YS-11の旅

福岡空港のコンコースを延々と歩き、第1ターミナルのJACのチェックインカウンタでスーツケースを預ける。ハットラックしかないYS-11にはスーツケースを持ち込めないのだ。使用機材を確認するとYS-11とのことで、安心する。悪天候による欠航であれば、運賃の払い戻しを受けられるからまだいいとしても、機材変更だけは勘弁してほしいと、切に願っていたのだ。

出発ロビーで搭乗開始を待つ。売店でレンズ付フィルム(使い捨てカメラ)を買う。機内ではデジカメが使えないからだ。25枚撮りにするか40枚撮りにするか迷ったが、200円ほどしか違わなかったので、40枚撮りにする。

9時過ぎにいよいよ、鹿児島行きJAC3643便の搭乗開始。搭乗口の14番ゲートは、地上へ降り立つようになっている。そこに待っていたのは、JA8768「りくちゅう」*1だった。奇しくも、今日、満36歳の誕生日を迎えた機材だ。隣には、JA8717「あそ」*2がエンジン始動準備中だった。9:20発高知龍馬行きJAC3581便になるようだ。ようやく念願かなって、YS-11に搭乗できる。純白の機体には「ありがとう日本の翼 YS-11」という特別塗装が施されている。搭乗してしまうのが惜しくて、機体の脇で写真を撮る。横を全日空のJA02NA(B737-781)がタキシングしていく。今年1月に就航したばかりのゴールドジェット2号機だ。初めて間近で見る。

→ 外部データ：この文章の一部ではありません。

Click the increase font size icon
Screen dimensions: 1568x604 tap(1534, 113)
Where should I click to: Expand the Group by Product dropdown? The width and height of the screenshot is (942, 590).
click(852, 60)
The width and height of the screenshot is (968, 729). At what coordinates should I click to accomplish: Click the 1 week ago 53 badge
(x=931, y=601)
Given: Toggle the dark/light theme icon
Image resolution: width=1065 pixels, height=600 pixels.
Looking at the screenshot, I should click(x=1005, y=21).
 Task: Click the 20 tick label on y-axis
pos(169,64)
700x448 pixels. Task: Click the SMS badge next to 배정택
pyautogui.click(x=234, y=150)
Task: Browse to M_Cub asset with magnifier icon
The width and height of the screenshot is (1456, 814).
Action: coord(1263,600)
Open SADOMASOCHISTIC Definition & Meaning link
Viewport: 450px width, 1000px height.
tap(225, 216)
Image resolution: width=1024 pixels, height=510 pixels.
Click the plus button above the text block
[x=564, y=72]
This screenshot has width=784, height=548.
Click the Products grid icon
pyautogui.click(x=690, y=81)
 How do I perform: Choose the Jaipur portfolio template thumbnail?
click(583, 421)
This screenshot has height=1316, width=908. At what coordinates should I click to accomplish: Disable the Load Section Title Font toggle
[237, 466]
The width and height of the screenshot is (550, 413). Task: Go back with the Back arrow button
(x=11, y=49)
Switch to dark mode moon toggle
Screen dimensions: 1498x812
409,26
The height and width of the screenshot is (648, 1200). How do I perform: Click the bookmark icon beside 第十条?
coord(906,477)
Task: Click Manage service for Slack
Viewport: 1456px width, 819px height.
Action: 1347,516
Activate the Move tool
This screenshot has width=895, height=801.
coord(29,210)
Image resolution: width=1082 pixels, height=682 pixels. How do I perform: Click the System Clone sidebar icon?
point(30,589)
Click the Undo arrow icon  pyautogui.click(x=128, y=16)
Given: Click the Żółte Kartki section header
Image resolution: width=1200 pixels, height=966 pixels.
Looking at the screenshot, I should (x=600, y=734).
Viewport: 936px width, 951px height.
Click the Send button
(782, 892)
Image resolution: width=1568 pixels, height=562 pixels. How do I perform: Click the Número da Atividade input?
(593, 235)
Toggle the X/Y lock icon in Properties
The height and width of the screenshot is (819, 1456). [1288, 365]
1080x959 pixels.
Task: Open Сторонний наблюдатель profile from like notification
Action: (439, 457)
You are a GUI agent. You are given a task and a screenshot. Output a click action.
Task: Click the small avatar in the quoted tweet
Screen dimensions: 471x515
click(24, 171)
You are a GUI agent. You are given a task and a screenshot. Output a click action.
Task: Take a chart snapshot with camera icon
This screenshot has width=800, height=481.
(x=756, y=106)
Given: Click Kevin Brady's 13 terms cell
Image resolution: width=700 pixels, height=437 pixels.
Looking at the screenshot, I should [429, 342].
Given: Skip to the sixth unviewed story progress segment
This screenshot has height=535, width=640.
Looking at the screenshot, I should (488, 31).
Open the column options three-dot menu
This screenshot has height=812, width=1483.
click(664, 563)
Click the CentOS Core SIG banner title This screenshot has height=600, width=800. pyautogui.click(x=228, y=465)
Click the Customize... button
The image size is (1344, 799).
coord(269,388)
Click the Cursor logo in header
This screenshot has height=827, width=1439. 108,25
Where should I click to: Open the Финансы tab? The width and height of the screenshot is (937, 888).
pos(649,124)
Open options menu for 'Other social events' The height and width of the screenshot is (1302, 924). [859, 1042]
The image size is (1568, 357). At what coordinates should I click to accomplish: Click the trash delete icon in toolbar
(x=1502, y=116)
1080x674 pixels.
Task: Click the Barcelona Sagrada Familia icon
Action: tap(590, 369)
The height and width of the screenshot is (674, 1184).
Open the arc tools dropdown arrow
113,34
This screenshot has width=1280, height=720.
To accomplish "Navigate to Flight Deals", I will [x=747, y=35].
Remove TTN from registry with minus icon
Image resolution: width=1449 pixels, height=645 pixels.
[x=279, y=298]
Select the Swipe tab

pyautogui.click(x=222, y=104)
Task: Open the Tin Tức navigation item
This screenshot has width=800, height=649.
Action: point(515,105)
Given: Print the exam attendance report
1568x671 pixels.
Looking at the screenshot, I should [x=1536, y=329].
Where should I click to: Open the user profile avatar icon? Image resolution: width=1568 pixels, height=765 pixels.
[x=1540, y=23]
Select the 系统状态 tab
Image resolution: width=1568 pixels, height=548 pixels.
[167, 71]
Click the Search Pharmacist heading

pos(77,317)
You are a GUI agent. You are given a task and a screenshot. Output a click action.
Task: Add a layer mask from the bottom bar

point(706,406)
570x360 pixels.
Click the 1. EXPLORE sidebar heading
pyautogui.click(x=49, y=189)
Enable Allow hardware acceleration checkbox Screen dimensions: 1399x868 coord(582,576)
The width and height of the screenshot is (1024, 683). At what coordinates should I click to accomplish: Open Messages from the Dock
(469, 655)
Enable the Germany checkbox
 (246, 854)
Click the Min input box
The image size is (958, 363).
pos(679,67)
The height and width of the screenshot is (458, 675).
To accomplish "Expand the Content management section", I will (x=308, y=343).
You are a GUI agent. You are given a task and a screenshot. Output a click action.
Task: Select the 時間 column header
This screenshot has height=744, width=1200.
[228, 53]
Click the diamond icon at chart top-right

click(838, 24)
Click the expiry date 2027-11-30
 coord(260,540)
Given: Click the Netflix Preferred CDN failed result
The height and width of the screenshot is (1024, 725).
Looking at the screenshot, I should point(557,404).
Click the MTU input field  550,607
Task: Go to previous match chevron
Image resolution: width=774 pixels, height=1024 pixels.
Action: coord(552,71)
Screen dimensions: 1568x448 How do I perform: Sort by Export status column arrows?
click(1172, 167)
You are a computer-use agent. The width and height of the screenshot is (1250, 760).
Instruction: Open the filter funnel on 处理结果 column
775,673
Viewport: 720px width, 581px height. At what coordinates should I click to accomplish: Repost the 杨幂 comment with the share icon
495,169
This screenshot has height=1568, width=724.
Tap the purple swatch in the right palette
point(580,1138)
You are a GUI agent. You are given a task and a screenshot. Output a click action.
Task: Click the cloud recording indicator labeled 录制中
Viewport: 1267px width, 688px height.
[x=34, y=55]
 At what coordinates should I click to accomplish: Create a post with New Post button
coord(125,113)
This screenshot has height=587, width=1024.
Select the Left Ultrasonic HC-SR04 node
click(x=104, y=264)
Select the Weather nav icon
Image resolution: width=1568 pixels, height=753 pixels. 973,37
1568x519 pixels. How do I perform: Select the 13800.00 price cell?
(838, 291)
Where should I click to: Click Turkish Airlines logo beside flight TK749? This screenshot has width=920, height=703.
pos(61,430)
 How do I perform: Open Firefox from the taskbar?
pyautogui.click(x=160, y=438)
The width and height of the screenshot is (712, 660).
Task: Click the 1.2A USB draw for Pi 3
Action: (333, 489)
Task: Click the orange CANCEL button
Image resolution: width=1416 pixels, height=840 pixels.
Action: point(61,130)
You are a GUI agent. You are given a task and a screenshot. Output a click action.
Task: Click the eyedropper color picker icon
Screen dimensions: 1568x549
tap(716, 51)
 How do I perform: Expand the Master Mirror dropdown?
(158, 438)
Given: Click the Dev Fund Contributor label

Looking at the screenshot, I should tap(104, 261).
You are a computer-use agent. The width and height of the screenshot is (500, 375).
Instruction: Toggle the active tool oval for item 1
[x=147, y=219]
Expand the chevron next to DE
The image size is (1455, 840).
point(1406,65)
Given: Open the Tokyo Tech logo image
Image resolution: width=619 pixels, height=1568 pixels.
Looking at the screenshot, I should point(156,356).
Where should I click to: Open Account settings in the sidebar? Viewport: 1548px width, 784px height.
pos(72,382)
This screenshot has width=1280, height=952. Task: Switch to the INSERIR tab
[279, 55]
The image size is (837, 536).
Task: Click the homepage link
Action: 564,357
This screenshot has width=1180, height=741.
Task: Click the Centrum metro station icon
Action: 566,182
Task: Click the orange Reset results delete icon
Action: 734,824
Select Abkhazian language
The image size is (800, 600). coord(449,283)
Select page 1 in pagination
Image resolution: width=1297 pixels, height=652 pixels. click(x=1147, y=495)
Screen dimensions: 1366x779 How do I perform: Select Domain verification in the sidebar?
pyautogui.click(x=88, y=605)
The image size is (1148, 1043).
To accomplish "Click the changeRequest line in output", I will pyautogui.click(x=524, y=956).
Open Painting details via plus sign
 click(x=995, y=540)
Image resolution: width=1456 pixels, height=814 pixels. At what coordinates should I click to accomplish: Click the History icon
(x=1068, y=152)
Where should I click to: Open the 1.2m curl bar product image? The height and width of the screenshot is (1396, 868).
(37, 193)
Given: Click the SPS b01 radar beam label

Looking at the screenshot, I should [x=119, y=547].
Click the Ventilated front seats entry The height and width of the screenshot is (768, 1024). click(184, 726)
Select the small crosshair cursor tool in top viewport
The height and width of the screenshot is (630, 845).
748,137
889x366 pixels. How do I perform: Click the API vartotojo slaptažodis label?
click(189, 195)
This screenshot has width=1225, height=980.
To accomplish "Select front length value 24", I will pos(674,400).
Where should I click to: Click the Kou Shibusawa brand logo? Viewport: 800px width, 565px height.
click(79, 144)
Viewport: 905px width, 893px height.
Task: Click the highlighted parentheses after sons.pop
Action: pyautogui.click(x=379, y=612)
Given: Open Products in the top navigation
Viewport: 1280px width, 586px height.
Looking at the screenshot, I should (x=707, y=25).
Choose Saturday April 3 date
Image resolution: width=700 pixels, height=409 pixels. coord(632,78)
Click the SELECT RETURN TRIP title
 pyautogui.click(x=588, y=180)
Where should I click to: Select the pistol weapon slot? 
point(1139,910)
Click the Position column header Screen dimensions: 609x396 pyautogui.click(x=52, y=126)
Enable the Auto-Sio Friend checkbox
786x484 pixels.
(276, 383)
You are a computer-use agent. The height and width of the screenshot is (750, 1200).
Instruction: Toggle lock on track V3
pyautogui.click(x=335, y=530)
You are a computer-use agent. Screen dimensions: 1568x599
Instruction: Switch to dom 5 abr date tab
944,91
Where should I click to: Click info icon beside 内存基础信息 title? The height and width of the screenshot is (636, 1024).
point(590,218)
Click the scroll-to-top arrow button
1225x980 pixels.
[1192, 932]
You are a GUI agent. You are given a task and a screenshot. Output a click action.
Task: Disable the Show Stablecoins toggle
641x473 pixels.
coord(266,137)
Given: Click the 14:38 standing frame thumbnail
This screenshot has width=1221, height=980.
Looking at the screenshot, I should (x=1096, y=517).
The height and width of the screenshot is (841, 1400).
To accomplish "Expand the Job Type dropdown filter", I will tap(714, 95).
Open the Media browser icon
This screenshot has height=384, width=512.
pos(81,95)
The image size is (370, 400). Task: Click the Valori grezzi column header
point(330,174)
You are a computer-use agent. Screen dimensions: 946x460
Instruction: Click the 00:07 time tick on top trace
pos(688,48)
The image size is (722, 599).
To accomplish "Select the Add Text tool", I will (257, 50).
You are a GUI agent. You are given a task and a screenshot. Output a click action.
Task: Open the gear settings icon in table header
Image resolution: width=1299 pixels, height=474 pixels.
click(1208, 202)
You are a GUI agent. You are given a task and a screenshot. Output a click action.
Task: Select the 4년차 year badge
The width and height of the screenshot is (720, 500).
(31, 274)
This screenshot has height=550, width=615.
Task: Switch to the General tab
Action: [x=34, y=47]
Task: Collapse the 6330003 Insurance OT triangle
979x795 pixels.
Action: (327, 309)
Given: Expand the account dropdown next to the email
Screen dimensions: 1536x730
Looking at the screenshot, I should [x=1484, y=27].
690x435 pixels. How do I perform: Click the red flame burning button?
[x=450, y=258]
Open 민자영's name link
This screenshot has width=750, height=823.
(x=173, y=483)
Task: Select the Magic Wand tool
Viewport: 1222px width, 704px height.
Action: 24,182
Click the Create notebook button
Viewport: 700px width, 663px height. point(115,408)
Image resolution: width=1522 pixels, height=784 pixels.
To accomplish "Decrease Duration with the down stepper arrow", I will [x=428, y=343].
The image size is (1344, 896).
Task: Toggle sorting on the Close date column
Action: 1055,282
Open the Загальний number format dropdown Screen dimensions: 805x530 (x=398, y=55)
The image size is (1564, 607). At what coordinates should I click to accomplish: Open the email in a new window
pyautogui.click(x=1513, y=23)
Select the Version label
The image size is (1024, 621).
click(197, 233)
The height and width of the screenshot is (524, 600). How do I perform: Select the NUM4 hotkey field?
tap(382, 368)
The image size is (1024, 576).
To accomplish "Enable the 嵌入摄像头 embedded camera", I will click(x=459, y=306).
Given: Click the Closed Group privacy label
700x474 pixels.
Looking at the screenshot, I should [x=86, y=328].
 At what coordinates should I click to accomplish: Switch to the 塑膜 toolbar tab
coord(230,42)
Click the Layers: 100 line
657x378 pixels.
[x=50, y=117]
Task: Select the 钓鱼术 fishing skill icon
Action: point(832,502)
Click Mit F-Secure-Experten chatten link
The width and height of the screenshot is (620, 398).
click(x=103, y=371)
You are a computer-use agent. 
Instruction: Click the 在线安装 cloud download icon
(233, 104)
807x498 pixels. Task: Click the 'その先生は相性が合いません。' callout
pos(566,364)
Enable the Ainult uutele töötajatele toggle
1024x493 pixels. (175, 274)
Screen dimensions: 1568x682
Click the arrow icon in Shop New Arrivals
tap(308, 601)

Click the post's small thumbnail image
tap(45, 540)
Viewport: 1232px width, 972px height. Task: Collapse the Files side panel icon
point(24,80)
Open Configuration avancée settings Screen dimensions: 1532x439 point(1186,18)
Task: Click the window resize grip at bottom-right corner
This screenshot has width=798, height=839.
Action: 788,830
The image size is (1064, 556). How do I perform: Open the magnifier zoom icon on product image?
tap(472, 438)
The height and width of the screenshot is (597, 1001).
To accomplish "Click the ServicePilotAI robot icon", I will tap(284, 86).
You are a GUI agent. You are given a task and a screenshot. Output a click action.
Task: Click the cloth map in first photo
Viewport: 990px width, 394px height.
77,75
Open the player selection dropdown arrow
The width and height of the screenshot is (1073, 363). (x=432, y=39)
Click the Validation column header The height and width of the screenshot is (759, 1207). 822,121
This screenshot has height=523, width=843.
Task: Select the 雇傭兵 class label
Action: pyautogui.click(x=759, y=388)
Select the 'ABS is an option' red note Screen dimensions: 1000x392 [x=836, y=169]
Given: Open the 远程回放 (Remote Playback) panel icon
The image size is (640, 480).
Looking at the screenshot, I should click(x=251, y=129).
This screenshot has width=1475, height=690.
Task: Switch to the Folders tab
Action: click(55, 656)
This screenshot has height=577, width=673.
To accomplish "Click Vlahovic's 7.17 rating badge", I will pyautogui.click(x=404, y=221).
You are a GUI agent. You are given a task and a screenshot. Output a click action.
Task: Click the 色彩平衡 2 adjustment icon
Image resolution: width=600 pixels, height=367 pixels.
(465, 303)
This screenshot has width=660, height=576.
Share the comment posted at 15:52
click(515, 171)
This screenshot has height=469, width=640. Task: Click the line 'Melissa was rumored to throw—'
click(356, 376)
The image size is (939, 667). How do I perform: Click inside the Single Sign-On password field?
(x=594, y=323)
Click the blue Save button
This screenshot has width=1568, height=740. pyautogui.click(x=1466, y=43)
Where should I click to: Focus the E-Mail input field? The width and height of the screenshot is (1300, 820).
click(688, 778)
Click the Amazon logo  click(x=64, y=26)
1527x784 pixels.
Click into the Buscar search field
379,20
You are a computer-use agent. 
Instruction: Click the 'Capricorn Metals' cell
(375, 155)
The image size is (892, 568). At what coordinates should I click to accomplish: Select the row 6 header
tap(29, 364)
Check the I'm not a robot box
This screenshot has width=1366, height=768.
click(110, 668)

11段のタラップを登って搭乗する。座席は2ABと4CDだ*3。長女と私がプロペラの前の2列、妻と次女がプロペラの後ろの4列に座る。機内は、丸い蛍光灯の天井灯や列車の荷物棚のように蓋のないハットラックがレトロな雰囲気を醸し出している。ここからは、空港で買ったレンズ付カメラが活躍する。

9:23スポットアウト。やがてロールス・ロイス製ダート542-10J/Kエンジンに点火され、プロペラが鋭い音をたてて回転し始める。プロペラの直前の席だけあって、振動が伝わってくる。長女が「パパ、この飛行機、しびしび言うよ。」と情けない表情で言う。E3誘導路からRWY16に到着すると、ローリングテイクオフで滑走開始。優れたSTOL性を誇るYS-11だけあって、あっと言う間に舞い上がる。9:30離陸。左旋回して南下を始める。右翼を見ると、ぴんと伸びてびくともしない。頑健な機体剛性を感じさせる。

9:38筑後川を渡り、久留米上空を通過。大きな街だ。ベルトサインが消えたところで、機体後部のトイレに行ってみる。陶器の洗面台が古風だ。やがて島原湾の上に出る。9:58天草五橋、10:05川内川の河内ダムと順調に南下していく。客室常務員が「YS-11搭乗証明書」や絵葉書を配り始めたので、ありがたく全部頂く。飛行高度を尋ねると(スカイマップのような情報モニタはない)、「高度はFL120、速度は400km/h。」とのことだった。富士山より少し低い高さ(約3,658m)を飛んでいることになる。

桜島が右に見えてくる。荒々しい山容だ。間もなく鹿児島空港に到着である。10:18鹿児島空港RWY34に着陸。10:20、沖合いの11R駐機場にスポットイン。わずか48分間の飛行であったが、十分満足した。タラップを降りて、バスに乗車する。ターミナルに到着してから振り返ると、タンクローリが横付けして航空燃料の搭載作業を始めていた。休む暇もなく、10:45発福岡行きJAC3648便として折り返すのだろう。この機材も、あと1ケ月余りで、日本の空から姿を消してしまう。

*1:製造番号2147。YS-11A-222として製造後、設立間もないボーラクインドネシア航空に引き渡され、PK-IYSとして約10年間、インドネシアの空を飛んだ。1981年1月にJA8768として再登録され、東亜国内航空(後に日本エアシステム)・日本エアコミューターと運用されてきた。東亜国内航空時代に、最大離陸重量を増加した11A-500型に改修されている。数少ない「里帰り」YS-11である。

*2:製造番号2092。日本航空時代、福岡・釜山線に投入されており、日本国籍YS-11では唯一の国際定期路線就航機である。

*3:座席予約の際、プロペラの真横で窓がない3列席を避けた。